Background: Graft-versus-host disease (GVHD) remains the main barrier to broader application of allogeneic hematopoietic stem cell transplantation (alloSCT) as a curative therapy for host malignancy. GVHD is mediated by allogeneic T cells directed against histocompatibility antigens expressed by host tissues. Based on previous studies, we postulated that the integrin CD103 is required for CD8-mediated GVHD, but not for graft-versus-tumor effects (GVT).
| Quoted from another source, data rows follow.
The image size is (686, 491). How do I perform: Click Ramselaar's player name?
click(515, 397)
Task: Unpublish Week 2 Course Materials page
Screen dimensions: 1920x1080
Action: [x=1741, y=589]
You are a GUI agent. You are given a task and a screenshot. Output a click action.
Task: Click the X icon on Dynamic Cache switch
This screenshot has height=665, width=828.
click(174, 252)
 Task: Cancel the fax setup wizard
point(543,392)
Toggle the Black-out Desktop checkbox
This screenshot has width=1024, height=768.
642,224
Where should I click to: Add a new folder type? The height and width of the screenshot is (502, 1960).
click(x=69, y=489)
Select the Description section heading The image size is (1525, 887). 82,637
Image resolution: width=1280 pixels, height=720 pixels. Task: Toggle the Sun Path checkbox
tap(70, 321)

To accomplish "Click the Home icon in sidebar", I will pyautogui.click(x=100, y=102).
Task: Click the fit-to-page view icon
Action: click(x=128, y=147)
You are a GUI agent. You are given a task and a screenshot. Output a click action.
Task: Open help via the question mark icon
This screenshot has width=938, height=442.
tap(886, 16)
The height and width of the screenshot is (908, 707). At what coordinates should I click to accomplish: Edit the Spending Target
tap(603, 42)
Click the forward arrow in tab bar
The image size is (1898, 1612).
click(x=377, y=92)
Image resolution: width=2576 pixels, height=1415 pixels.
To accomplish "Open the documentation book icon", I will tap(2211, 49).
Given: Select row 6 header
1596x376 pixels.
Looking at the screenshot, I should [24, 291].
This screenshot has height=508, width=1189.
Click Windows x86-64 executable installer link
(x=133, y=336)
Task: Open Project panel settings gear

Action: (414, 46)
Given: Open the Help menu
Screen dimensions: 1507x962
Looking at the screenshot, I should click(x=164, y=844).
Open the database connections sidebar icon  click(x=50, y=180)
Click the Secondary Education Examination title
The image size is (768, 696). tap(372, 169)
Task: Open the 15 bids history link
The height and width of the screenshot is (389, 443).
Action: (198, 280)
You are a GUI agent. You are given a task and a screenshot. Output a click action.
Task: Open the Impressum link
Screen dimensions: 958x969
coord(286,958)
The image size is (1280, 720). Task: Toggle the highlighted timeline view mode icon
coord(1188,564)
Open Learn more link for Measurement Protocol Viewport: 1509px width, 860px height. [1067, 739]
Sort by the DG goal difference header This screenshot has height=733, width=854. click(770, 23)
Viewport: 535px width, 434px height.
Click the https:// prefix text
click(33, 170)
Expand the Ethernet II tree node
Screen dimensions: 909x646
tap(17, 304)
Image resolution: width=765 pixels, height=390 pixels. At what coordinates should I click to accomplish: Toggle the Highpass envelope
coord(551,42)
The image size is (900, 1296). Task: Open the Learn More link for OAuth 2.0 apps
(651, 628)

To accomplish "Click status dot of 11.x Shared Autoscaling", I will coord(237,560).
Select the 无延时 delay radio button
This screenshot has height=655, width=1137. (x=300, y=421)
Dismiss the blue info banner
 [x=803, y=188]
Methodology/principal findings: We herein provide evidence in support of this hypothesis. To circumvent the potentially confounding influence of donor CD4 T cells, we developed an alloSCT model in which GVHD mortality is mediated by purified CD8 T cells. In this model, host-reactive CD8 T cells receive CD4 T cell help at the time of initial activation but not in the effector phase in which mature CD8 T effectors migrate into host tissues. We show that donor CD8 T cells from wild-type BALB/c mice primed to host alloantigens induce GVHD pathology and eliminate tumors of host origin in the absence of host CD4 T cells. Importantly, CD103 deficiency dramatically attenuated GVHD mortality, but had no detectable impact on the capacity to eliminate a tumor line of host origin. We provide evidence that CD103 is required for accumulation of donor CD8 T cells in the host intestinal epithelium but not in the tumor or host lymphoid compartments. Consistent with these data, CD103 was preferentially expressed by CD8 T cells infiltrating the host intestinal epithelium but not by those infiltrating the tumor, lamina propria, or lymphoid compartments. We further demonstrate that CD103 expression is not required for classic CD8 effector activities including cytokine production and cytotoxicity.
Conclusions/significance: These data indicate that CD103 deficiency inhibits GVHD pathology while sparing anti-tumor effects mediated by CD8 T cells, identifying CD103 blockade as an improved strategy for GVHD prophylaxis.